Pekerja Muslim di India Hadapi Kehilangan Pekerjaan dan Penutupan Bisnis
Oase.id - Umat Muslim di India menghadapi peningkatan kehilangan pekerjaan dan penutupan bisnis menyusul penerapan kebijakan baru yang mengharuskan restoran untuk memajang nama semua karyawan mereka di depan umum.
Sementara pemerintah mengklaim peraturan tersebut dimaksudkan untuk memastikan kepatuhan terhadap standar kesehatan dan keselamatan, banyak penduduk setempat dan aktivis berpendapat bahwa peraturan tersebut secara tidak adil menargetkan pekerja dan bisnis Muslim.
Menurut laporan dari The Guardian, nama-nama di India sering kali menandakan agama atau kasta seseorang, yang menyebabkan kekhawatiran di kalangan pemilik bisnis Muslim tentang potensi serangan atau boikot ekonomi oleh kelompok ekstremis Hindu.
"Perintah ini berbahaya; ini memaksa kami untuk mengungkapkan agama kami," kata Tabish Aalam, seorang koki dari Lucknow. "Pemerintah tahu ini, itulah sebabnya ini digunakan."
Uttar Pradesh, yang diperintah oleh Partai Bharatiya Janata (BJP) nasionalis Hindu, telah mengalami peningkatan sentimen anti-Muslim di bawah Perdana Menteri Narendra Modi. Adityanath, yang dikenal karena kebijakan garis kerasnya, telah memperkenalkan beberapa tindakan kontroversial yang diyakini banyak orang ditujukan pada komunitas Muslim.
Pemilik bisnis di Uttar Pradesh telah menanggapi dengan memecat karyawan Muslim, karena khawatir nama mereka dapat memicu serangan jika mereka dipajang di depan umum.
Rafiq, seorang pemilik restoran di Muzaffarnagar, memecat empat pekerja Muslim setelah polisi menuntutnya untuk memajang nama mereka. "Memajang nama membuat kami rentan terhadap serangan," katanya.
"Pada masa ketegangan komunal, akan mudah untuk mengidentifikasi kami sebagai Muslim." Boikot ekonomi dan serangan kekerasan terhadap Muslim telah meningkat dalam beberapa tahun terakhir, dengan insiden seperti pemimpin Bajrang Dal yang difilmkan mendorong orang untuk menghindari pemilik toko Muslim.
Kebijakan baru tersebut juga menyebabkan laporan penegakan hukum yang selektif, dengan bisnis milik Muslim yang diduga menjadi sasaran yang tidak proporsional.
Mohammad Azeem, seorang pemilik kios di Muzaffarnagar, mengatakan, "Pemerintah sengaja mencoba menciptakan perpecahan." Pada bulan Juli, Mahkamah Agung India memblokir kebijakan serupa di Uttar Pradesh dan Uttarakhand, dengan menyebutnya diskriminatif.
Meskipun demikian, Himachal Pradesh telah mengumumkan akan mengikuti langkah Uttar Pradesh, dengan alasan keamanan pangan dan kekhawatiran atas "masuknya migran."
Vikramaditya Singh, seorang pemimpin Kongres di Himachal Pradesh, membela kebijakan tersebut, dengan menyatakan, "Hukum berlaku untuk semua orang.
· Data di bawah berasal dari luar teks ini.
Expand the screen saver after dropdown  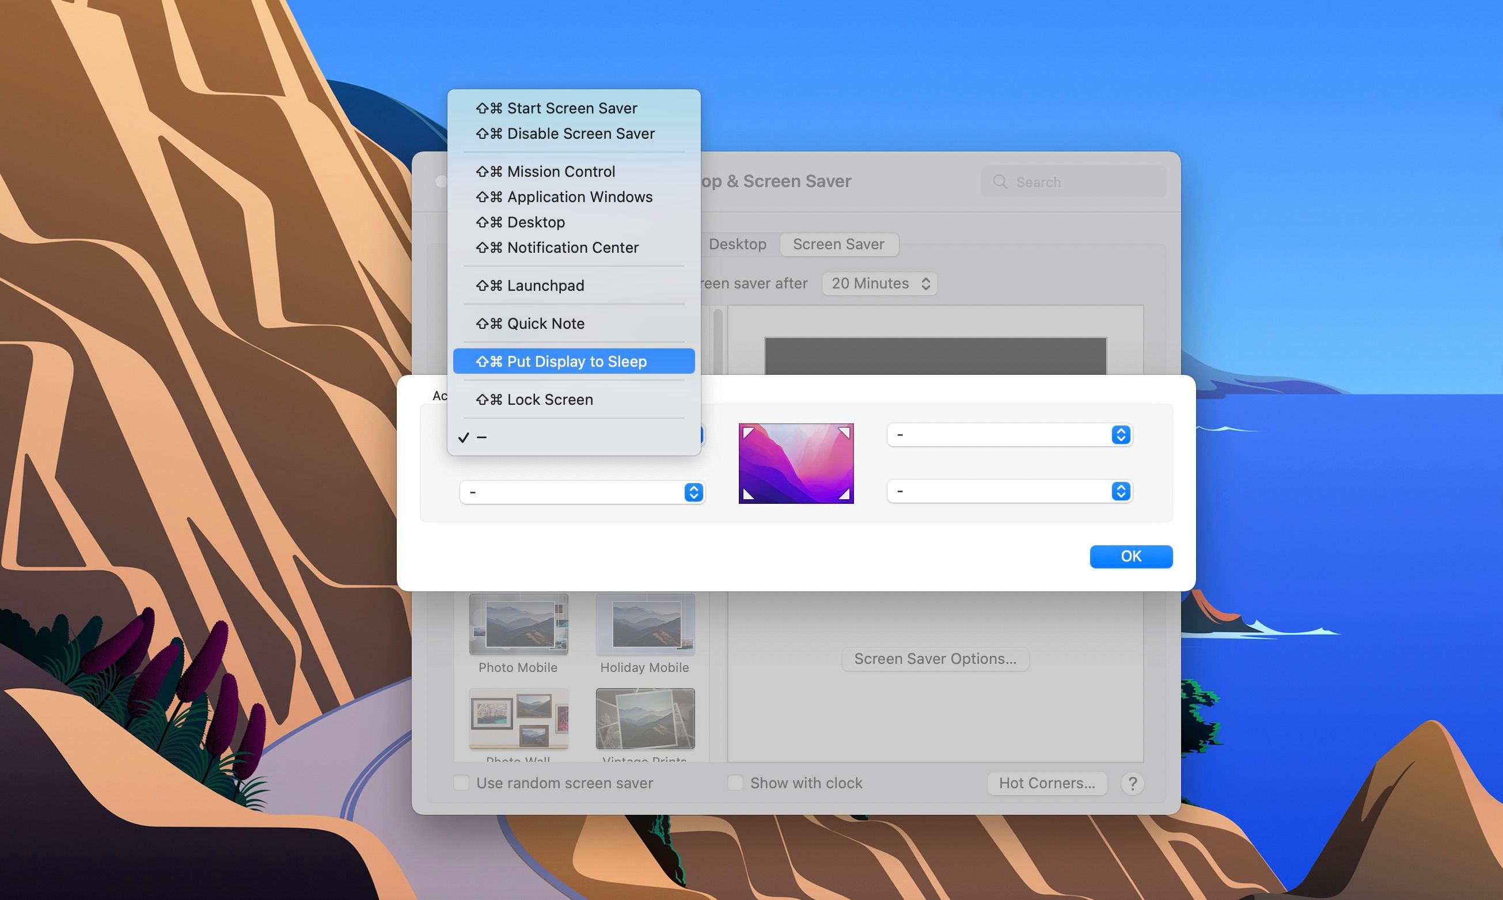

Mengapa satu komunitas harus merasa terancam?"
Namun, banyak Muslim menuduh partai Kongres menggunakan kebijakan tersebut untuk meraup suara dari daerah pemilihan yang mayoritas beragama Hindu.
Sharik Ali, seorang pemilik restoran di Shimla, menyatakan kekecewaannya, dengan mengatakan, "Kami telah melihat bagaimana Muslim diserang di bawah Modi, tetapi saya tidak menyangka ini dari pemerintah Kongres. Mereka tahu apa yang memenangkan suara."
Kebijakan tersebut telah memicu ketakutan dan kekhawatiran yang meluas di kalangan Muslim, yang percaya bahwa kebijakan tersebut digunakan sebagai alat untuk meminggirkan dan mendiskriminasi komunitas mereka.(theislamicinformation)
(ACF)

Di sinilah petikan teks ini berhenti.